The future of gene therapy for hemophilia looks bright. Several ongoing studies are focused on evaluating various vectors for gene delivery, strategies to enhance transduction efficiency in human hepatocytes, definition of the immune and stress responses to vector administration, and the potential application of genome editing for the treatment of these disorders.51, 52, 53, 54, 55, 56, 57, 58, 59, 60, 61, 62, 63, 64, 65, 66 The possibility of using hepatic AAV gene transfer as an immune modulatory therapy to induce tolerance to FVIII and FIX is being explored.67, 68, 69 A number of critical questions remain to be answered, however. What is the best way to avoid or overcome the CD8+ T-cell response to AAV capsid?
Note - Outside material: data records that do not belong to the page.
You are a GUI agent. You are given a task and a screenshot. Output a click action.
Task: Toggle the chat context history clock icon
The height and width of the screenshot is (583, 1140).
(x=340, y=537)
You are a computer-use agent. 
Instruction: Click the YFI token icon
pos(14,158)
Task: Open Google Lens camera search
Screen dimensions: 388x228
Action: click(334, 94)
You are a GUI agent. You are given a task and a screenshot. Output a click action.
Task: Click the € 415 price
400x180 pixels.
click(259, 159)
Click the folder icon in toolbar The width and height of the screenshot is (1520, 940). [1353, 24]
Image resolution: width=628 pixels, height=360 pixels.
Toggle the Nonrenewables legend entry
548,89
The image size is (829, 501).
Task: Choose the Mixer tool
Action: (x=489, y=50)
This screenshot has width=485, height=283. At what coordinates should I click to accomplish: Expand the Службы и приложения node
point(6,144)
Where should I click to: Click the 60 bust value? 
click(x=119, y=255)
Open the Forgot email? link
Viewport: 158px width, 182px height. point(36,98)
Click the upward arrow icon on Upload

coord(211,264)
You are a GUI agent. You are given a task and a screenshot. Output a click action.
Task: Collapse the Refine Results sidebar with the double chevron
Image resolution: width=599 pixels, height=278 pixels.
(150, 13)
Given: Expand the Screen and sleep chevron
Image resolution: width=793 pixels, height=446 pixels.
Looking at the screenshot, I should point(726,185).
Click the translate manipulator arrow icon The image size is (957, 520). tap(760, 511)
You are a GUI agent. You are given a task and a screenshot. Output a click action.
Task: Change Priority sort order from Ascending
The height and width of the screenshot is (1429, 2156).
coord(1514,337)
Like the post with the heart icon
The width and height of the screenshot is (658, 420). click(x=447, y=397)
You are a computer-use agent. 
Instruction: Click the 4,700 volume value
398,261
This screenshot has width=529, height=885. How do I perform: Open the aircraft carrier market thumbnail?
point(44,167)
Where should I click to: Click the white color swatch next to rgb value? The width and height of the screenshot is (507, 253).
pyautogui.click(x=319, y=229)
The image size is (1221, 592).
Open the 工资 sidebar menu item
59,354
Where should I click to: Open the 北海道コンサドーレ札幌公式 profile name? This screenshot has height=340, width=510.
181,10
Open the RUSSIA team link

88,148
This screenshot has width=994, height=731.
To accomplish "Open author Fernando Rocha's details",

Is it routine transient immunosuppression? Or lower, but presumably still therapeutic, doses of vector? Or manipulation of the capsid protein? What is the best AAV serotype to use, both in terms of tropism for and efficiency of infection of human hepatocytes and prevalence of pre-existing neutralizing antibodies resulting from prior wild-type AAV infection? At what point do the data suggest that this approach is safe for testing in pediatric patients, the population that would benefit most from early intervention before extensive joint damage has occurred? And will transgene expression mediated by AAV, a largely non-integrating virus, be maintained for the lifetime of a child? Will repeat administration of AAV be required, which would necessitate either the use of an alternative, non-cross-reactive serotype or immunosuppression either at initial vector administration and/or subsequent dosing(s)? Or would it be better to use an integrating virus such as lentivirus or genome editing approaches for long-term expression of normal clotting factor? Finally, can the chronic synthesis and delivery of clotting factors, as is achieved with liver-targeted gene transfer approaches, be used to induce immune tolerance in patients in whom neutralizing antibodies to FVIII or FIX have developed, a particularly difficult clinical problem?

Conflicts of Interest

A.W.N. has no conflicts of interest. A.M.D. receives patent income from Uniqure for the FIX vector and a patent has been granted for the FVIII vector. A.C.N. receives income from Uniqure for the FIX vector and income from Biomarin for FVIII. He has recently licensed a new AAV-FIX expression cassette and capsid to Freeline Therapeutics and was a founder of this company, in which he holds equity.